Membaca surat surat Kartini - Kepribadian, kesetaraan dan kebangsaan Pilihan

Ilsa Nelwan, Yayasan JaRI Jumat, 06 Mei 2022 13:02
(3 pemilihan)

Kartini dilahirkan tahun 1879, satu dari 11 anak, dan anak perempuan kedua dari bupati Jepara 1880-1905 raden Mas Adipati Ario Samingun Sosroningrat, anak dari selir Ibu Ngasirah yang keturunan Kiai.

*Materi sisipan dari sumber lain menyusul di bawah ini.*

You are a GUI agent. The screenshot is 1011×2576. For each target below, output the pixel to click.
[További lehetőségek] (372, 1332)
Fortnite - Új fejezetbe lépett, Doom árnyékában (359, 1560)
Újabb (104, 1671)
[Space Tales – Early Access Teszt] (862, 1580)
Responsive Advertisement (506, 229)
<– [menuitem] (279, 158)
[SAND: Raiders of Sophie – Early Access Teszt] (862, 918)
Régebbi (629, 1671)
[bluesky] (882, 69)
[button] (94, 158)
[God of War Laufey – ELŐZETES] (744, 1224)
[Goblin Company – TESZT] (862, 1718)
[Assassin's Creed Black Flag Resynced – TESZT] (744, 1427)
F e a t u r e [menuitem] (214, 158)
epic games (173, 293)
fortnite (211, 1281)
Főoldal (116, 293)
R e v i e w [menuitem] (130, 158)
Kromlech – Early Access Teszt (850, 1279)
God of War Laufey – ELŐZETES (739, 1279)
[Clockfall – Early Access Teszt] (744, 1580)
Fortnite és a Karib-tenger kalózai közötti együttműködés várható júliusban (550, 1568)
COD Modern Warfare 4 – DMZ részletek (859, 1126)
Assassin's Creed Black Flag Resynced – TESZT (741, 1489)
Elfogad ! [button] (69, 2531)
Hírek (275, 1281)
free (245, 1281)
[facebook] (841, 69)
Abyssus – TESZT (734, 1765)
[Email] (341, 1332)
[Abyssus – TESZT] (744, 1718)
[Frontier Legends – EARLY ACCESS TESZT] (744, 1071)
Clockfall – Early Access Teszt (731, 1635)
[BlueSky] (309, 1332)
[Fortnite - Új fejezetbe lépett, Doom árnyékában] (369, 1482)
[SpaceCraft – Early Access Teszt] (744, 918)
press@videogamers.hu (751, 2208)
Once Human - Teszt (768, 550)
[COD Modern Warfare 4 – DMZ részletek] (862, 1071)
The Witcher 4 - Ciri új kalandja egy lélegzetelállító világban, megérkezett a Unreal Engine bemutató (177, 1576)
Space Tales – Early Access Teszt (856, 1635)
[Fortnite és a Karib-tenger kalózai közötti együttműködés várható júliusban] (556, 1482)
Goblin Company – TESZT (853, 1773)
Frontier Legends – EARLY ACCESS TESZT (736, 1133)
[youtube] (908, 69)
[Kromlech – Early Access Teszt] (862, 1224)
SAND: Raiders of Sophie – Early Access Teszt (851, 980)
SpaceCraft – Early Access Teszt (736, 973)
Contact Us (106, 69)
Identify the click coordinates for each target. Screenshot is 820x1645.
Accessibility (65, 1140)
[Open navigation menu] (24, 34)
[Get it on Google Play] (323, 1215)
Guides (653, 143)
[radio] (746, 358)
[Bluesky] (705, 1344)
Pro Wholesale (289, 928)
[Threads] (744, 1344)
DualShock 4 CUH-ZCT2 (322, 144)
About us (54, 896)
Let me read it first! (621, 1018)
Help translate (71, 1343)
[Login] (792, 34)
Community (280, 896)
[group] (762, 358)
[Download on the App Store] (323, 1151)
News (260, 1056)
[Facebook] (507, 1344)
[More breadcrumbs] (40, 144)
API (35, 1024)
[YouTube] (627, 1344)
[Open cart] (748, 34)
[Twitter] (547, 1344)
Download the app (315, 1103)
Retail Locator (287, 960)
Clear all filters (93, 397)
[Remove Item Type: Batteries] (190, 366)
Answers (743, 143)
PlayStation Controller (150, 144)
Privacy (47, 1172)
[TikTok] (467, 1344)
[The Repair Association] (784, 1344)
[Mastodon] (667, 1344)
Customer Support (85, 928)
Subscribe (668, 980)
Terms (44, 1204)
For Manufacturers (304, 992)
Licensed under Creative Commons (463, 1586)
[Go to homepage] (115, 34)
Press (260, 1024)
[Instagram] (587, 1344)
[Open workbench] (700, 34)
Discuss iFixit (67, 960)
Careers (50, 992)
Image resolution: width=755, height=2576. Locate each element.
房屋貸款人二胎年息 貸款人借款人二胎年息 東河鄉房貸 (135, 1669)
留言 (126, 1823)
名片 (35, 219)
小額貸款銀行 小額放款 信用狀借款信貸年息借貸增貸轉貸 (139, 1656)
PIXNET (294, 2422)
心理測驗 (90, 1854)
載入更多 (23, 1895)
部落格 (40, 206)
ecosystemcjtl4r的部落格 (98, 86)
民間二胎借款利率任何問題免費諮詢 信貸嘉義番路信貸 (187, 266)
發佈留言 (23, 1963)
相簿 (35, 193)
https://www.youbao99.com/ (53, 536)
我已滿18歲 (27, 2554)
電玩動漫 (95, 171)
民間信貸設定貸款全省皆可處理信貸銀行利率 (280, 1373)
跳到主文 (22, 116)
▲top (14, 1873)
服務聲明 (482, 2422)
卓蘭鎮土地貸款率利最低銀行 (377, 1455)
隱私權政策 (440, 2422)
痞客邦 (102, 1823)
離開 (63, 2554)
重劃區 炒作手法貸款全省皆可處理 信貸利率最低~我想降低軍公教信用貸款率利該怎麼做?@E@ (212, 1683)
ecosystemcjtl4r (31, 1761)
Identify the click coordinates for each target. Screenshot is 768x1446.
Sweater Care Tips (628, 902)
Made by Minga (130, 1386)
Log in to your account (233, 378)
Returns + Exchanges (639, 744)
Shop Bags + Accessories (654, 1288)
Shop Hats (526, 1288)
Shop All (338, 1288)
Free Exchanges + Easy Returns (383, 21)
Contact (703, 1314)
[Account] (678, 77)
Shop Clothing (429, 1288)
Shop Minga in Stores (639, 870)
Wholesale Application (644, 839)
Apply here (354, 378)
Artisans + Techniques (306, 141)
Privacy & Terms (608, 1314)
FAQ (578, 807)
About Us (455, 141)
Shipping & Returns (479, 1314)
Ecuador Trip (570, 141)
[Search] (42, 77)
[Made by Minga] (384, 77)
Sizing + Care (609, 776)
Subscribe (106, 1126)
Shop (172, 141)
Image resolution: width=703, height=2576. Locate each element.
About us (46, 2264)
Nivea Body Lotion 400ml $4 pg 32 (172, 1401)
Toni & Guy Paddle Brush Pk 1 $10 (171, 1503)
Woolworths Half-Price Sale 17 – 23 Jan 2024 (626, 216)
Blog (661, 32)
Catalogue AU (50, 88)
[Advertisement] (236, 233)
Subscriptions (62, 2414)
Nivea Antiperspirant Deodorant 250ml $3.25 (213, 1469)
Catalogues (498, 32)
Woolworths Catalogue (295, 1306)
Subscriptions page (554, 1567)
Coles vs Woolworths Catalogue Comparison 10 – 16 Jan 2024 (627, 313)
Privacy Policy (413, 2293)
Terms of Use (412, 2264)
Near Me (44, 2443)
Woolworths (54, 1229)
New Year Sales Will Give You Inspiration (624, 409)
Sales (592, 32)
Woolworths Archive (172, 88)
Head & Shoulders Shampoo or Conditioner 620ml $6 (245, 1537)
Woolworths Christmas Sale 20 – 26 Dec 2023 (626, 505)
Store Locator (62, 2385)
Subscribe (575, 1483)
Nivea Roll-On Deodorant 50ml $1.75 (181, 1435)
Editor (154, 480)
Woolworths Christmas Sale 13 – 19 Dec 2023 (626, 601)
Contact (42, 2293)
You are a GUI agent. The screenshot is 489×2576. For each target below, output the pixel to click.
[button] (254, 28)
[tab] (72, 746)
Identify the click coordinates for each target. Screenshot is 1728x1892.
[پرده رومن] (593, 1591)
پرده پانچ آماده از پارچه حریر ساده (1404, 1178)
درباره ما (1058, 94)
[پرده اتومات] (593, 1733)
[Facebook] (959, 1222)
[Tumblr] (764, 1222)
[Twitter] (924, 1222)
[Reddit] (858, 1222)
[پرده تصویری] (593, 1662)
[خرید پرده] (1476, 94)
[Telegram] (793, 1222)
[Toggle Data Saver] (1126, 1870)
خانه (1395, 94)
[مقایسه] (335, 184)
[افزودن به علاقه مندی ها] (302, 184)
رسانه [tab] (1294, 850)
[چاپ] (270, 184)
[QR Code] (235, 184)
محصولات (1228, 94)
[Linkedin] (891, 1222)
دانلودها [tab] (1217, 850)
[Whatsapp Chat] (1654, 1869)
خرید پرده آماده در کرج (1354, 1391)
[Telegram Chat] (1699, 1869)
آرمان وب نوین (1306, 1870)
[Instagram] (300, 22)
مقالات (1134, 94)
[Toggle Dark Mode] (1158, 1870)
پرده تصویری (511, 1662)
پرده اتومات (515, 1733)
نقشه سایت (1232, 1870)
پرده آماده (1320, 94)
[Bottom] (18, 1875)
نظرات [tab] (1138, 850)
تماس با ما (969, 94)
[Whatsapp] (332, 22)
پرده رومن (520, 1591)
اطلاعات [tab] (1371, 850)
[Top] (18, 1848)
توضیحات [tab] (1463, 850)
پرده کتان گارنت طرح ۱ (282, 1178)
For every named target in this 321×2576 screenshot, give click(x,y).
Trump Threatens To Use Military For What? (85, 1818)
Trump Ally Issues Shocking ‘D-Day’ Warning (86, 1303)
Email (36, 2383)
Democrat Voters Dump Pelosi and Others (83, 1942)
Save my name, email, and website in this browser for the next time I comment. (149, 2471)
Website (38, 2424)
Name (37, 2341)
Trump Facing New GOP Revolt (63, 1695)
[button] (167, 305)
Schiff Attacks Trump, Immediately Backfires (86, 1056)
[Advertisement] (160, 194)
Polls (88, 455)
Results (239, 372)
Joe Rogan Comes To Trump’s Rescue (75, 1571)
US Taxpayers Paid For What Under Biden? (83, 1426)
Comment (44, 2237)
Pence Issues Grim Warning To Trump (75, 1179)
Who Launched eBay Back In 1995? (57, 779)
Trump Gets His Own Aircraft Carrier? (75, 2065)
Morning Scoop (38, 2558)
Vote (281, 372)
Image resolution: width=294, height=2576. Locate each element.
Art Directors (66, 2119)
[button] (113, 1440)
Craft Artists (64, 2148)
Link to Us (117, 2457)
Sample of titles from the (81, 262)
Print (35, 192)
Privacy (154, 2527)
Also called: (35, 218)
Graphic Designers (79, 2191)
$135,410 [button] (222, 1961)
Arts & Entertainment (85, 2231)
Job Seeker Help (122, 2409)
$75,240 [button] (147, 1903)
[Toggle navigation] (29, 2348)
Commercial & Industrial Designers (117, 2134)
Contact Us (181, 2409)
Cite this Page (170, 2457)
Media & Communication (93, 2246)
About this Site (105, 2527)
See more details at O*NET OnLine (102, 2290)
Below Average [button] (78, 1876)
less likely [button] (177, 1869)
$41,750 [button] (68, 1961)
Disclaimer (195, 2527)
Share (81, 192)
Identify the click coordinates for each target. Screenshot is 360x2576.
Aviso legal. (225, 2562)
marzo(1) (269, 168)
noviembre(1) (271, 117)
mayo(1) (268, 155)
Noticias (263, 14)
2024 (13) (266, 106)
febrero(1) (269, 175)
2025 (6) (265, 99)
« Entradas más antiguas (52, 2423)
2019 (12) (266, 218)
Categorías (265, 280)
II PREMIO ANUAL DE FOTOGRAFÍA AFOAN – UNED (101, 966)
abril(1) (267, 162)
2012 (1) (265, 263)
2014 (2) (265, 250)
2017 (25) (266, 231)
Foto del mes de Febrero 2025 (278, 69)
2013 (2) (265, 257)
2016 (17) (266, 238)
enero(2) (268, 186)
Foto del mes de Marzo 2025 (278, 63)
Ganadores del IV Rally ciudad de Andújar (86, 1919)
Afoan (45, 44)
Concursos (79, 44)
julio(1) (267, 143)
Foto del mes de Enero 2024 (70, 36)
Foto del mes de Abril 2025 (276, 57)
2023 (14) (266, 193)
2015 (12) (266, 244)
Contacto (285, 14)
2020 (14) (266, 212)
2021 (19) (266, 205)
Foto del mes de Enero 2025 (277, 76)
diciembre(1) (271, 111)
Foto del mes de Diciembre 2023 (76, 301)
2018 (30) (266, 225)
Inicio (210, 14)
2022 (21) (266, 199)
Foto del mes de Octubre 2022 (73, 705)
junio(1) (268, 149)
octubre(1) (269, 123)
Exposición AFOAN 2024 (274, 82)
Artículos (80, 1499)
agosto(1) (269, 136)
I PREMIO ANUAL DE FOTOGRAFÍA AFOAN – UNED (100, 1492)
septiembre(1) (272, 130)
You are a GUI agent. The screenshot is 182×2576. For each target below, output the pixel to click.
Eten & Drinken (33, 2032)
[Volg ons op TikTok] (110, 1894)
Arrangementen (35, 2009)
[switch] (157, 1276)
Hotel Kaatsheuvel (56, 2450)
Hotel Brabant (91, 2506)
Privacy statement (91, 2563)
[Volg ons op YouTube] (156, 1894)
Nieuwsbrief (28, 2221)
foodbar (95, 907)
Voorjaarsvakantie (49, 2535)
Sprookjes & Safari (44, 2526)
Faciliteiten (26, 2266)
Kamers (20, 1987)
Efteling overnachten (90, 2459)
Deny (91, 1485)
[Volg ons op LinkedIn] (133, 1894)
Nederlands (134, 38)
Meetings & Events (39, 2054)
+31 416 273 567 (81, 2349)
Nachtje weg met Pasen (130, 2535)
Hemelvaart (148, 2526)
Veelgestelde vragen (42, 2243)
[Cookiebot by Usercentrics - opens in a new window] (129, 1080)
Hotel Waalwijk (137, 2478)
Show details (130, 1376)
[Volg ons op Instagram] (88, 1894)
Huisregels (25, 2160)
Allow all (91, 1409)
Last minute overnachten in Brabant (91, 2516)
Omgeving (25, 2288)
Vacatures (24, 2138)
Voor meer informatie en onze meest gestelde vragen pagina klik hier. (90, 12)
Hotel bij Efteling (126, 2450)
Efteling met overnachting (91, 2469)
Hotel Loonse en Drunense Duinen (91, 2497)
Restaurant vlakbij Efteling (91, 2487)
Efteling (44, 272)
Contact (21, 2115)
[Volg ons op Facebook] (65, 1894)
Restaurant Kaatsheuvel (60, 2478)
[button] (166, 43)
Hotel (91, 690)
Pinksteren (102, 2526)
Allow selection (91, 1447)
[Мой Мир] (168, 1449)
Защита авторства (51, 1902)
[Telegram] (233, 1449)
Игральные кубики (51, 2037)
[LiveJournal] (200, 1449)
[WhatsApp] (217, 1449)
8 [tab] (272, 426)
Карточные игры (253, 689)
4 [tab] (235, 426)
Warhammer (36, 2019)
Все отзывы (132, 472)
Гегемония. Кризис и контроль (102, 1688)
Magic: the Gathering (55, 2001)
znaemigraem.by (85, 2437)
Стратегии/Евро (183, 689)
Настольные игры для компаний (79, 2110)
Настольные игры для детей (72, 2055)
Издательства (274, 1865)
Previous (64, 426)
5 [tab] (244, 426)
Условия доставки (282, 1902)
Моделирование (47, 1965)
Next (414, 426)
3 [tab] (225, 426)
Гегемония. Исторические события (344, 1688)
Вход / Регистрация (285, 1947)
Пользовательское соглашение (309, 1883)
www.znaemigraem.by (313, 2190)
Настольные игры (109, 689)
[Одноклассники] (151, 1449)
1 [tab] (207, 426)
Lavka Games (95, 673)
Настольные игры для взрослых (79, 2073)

Ayahnya menikah lagi karena ketentuan pada zaman itu istri utama haruslah keturunan ningrat.

Kartini mulai menarik perhatian publik pada saat ia berumur 19 tahun dan berpartisipasi dalam pameran nasional karya perempuan di Ibukota Belanda Den Haag. Lebih lebih lagi setelah partisipasinya itu tulisan Kartini diterbitkan dalam jurnal ilmiah Belanda Bijdragen tentang perkawinan diantara orang Kodja dan penggunaan celup biru pada proses membatik.

Kartini juga memasukkan cerita pendek pada jurnal perempuan kolonial “Dr Echo”: Sehari Bersama Gubernur Jenderal dan Kapal perang di Pelabuhan. Surat surat dan tulisan Kartini penting bukan hanya karena menceritakan tentang seorang perempuan Jawa yang bernama Kartini, tetapi juga memberikan gambaran tentang kolonialisme dan sejarah Indonesia, pada saat munculnya nasionalisme Indonesia.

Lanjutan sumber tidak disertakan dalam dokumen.